◆ TASK GOAL
Print every record exactly, omitting none.
══════
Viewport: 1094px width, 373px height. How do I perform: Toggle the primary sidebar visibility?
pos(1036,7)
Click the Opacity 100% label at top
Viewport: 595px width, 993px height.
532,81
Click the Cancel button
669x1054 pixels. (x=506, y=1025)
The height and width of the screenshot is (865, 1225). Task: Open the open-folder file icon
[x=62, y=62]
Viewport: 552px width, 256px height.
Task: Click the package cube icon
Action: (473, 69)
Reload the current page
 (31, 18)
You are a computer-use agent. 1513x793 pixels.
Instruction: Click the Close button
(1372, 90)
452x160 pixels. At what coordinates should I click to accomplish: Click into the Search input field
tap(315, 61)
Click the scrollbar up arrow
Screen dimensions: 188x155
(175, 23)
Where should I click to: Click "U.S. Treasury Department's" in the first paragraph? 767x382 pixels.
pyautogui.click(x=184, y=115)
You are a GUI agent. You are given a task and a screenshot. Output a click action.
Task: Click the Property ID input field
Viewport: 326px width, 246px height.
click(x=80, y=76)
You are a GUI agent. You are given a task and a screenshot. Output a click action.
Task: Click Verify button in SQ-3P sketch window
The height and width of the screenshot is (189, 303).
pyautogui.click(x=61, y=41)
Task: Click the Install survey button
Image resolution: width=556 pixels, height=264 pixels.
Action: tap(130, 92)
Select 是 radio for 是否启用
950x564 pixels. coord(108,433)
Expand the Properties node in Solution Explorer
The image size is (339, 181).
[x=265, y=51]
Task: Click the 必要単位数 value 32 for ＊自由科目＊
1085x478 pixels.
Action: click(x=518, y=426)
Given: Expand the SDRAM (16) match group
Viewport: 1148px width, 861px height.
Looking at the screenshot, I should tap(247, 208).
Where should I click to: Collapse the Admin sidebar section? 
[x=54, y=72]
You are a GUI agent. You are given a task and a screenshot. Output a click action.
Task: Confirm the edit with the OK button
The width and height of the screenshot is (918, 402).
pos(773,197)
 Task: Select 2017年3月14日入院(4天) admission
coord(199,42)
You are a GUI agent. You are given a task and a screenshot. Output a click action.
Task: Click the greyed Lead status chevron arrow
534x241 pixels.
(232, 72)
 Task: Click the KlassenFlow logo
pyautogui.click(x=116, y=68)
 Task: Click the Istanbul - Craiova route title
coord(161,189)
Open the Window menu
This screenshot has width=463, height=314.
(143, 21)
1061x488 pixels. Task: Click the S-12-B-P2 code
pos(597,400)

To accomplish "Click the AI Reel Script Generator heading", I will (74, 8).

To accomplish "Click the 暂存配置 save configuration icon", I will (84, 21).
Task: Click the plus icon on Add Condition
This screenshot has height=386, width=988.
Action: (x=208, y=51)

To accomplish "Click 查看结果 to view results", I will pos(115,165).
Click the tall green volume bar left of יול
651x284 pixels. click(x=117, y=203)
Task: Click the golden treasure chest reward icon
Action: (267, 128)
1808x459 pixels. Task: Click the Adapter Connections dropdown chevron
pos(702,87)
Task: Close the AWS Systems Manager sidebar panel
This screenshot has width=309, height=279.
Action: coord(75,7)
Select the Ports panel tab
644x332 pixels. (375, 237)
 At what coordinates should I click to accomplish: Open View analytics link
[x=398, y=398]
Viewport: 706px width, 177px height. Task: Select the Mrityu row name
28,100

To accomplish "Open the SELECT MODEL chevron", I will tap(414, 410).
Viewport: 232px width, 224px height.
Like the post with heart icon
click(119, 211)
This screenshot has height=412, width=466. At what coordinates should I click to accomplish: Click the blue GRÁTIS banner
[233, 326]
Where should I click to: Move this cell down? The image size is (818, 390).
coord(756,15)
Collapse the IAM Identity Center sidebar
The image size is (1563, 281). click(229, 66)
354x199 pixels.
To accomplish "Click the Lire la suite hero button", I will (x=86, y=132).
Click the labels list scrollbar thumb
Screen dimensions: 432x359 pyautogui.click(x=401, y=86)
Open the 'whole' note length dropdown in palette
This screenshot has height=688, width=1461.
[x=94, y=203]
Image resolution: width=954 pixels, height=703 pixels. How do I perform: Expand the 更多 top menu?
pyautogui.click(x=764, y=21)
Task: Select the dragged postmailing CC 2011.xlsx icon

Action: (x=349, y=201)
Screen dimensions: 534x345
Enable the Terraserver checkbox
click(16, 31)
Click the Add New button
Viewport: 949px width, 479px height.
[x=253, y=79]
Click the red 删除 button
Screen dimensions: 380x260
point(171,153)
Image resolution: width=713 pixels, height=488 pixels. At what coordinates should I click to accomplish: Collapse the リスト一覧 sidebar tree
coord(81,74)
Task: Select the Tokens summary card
══════
◆ WRITTEN ANSWER
Viewport: 1094px width, 373px height. How do I perform: Toggle the primary sidebar visibility?
pos(1036,7)
Click the Opacity 100% label at top
Viewport: 595px width, 993px height.
532,81
Click the Cancel button
669x1054 pixels. (x=506, y=1025)
The height and width of the screenshot is (865, 1225). Task: Open the open-folder file icon
[x=62, y=62]
Viewport: 552px width, 256px height.
Task: Click the package cube icon
Action: (473, 69)
Reload the current page
 (31, 18)
You are a computer-use agent. 1513x793 pixels.
Instruction: Click the Close button
(1372, 90)
452x160 pixels. At what coordinates should I click to accomplish: Click into the Search input field
tap(315, 61)
Click the scrollbar up arrow
Screen dimensions: 188x155
(175, 23)
Where should I click to: Click "U.S. Treasury Department's" in the first paragraph? 767x382 pixels.
pyautogui.click(x=184, y=115)
You are a GUI agent. You are given a task and a screenshot. Output a click action.
Task: Click the Property ID input field
Viewport: 326px width, 246px height.
click(x=80, y=76)
You are a GUI agent. You are given a task and a screenshot. Output a click action.
Task: Click Verify button in SQ-3P sketch window
The height and width of the screenshot is (189, 303).
pyautogui.click(x=61, y=41)
Task: Click the Install survey button
Image resolution: width=556 pixels, height=264 pixels.
Action: tap(130, 92)
Select 是 radio for 是否启用
950x564 pixels. coord(108,433)
Expand the Properties node in Solution Explorer
The image size is (339, 181).
[x=265, y=51]
Task: Click the 必要単位数 value 32 for ＊自由科目＊
1085x478 pixels.
Action: click(x=518, y=426)
Given: Expand the SDRAM (16) match group
Viewport: 1148px width, 861px height.
Looking at the screenshot, I should tap(247, 208).
Where should I click to: Collapse the Admin sidebar section? 
[x=54, y=72]
You are a GUI agent. You are given a task and a screenshot. Output a click action.
Task: Confirm the edit with the OK button
The width and height of the screenshot is (918, 402).
pos(773,197)
 Task: Select 2017年3月14日入院(4天) admission
coord(199,42)
You are a GUI agent. You are given a task and a screenshot. Output a click action.
Task: Click the greyed Lead status chevron arrow
534x241 pixels.
(232, 72)
 Task: Click the KlassenFlow logo
pyautogui.click(x=116, y=68)
 Task: Click the Istanbul - Craiova route title
coord(161,189)
Open the Window menu
This screenshot has width=463, height=314.
(143, 21)
1061x488 pixels. Task: Click the S-12-B-P2 code
pos(597,400)

To accomplish "Click the AI Reel Script Generator heading", I will (74, 8).

To accomplish "Click the 暂存配置 save configuration icon", I will (84, 21).
Task: Click the plus icon on Add Condition
This screenshot has height=386, width=988.
Action: (x=208, y=51)

To accomplish "Click 查看结果 to view results", I will pos(115,165).
Click the tall green volume bar left of יול
651x284 pixels. click(x=117, y=203)
Task: Click the golden treasure chest reward icon
Action: (267, 128)
1808x459 pixels. Task: Click the Adapter Connections dropdown chevron
pos(702,87)
Task: Close the AWS Systems Manager sidebar panel
This screenshot has width=309, height=279.
Action: coord(75,7)
Select the Ports panel tab
644x332 pixels. (375, 237)
 At what coordinates should I click to accomplish: Open View analytics link
[x=398, y=398]
Viewport: 706px width, 177px height. Task: Select the Mrityu row name
28,100

To accomplish "Open the SELECT MODEL chevron", I will tap(414, 410).
Viewport: 232px width, 224px height.
Like the post with heart icon
click(119, 211)
This screenshot has height=412, width=466. At what coordinates should I click to accomplish: Click the blue GRÁTIS banner
[233, 326]
Where should I click to: Move this cell down? The image size is (818, 390).
coord(756,15)
Collapse the IAM Identity Center sidebar
The image size is (1563, 281). click(229, 66)
354x199 pixels.
To accomplish "Click the Lire la suite hero button", I will (x=86, y=132).
Click the labels list scrollbar thumb
Screen dimensions: 432x359 pyautogui.click(x=401, y=86)
Open the 'whole' note length dropdown in palette
This screenshot has height=688, width=1461.
[x=94, y=203]
Image resolution: width=954 pixels, height=703 pixels. How do I perform: Expand the 更多 top menu?
pyautogui.click(x=764, y=21)
Task: Select the dragged postmailing CC 2011.xlsx icon

Action: (x=349, y=201)
Screen dimensions: 534x345
Enable the Terraserver checkbox
click(16, 31)
Click the Add New button
Viewport: 949px width, 479px height.
[x=253, y=79]
Click the red 删除 button
Screen dimensions: 380x260
point(171,153)
Image resolution: width=713 pixels, height=488 pixels. At what coordinates should I click to accomplish: Collapse the リスト一覧 sidebar tree
coord(81,74)
Task: Select the Tokens summary card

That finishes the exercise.